Swelling pressure is an important parameter for understanding the expansive nature of the bentonites and natural clayey soils. During the wetting process, the intergranular stresses evolve due to the capillarity and adsorption of clay minerals, and swelling pressure is developed if soil deformation is constrained by the boundary conditions. Strong physicochemical interactions between clay particles and water molecules prevail in the development of intergranular stresses in expansive soils. In this paper, an empirical approach considering Donnan's osmotic effect was proposed to calculate the change in swelling pressure of expansive soils infiltrated by salt solutions with different concentrations. In the model, the intergranular stress addresses the physicochemical interactions between the minerals of clay and saturating fluids with ion concentration gradients induced by fixed negative surface charges.

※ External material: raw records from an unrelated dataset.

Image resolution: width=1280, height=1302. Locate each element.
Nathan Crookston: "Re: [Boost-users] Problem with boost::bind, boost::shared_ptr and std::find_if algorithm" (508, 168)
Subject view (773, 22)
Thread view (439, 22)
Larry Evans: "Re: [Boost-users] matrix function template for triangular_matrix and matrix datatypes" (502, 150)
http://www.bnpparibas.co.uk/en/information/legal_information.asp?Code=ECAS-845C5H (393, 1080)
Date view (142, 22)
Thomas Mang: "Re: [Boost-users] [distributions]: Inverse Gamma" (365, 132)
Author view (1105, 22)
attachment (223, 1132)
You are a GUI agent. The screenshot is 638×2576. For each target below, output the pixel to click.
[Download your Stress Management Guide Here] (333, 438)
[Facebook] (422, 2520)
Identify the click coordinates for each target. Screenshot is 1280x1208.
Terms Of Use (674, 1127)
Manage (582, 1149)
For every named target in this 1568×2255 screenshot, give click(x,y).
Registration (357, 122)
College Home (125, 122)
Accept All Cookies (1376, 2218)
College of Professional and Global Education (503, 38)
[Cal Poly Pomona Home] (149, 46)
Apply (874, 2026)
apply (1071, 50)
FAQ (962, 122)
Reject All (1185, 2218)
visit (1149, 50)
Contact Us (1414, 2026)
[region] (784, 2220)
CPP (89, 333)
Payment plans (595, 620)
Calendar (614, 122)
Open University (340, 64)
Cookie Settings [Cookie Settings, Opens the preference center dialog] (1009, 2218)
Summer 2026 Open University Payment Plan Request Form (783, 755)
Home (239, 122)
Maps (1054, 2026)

The differential volumetric strain assuming nonlinear elasticity identifies two mechanisms for the variation of the swelling pressure with the concentration of salt solution. The Donnan osmotic pressure decreases as the concentration increases, and the bulk modulus decreases as the concentration increases. The experimental results show that the variation of the Donnan osmotic pressure dominants the evolution of the swelling pressure with the salt solution concentration for a given soil. The comparison between the simulations and the available experimental data in the literature illustrates well the prediction of the swelling pressure of expansive soils by using the proposed model.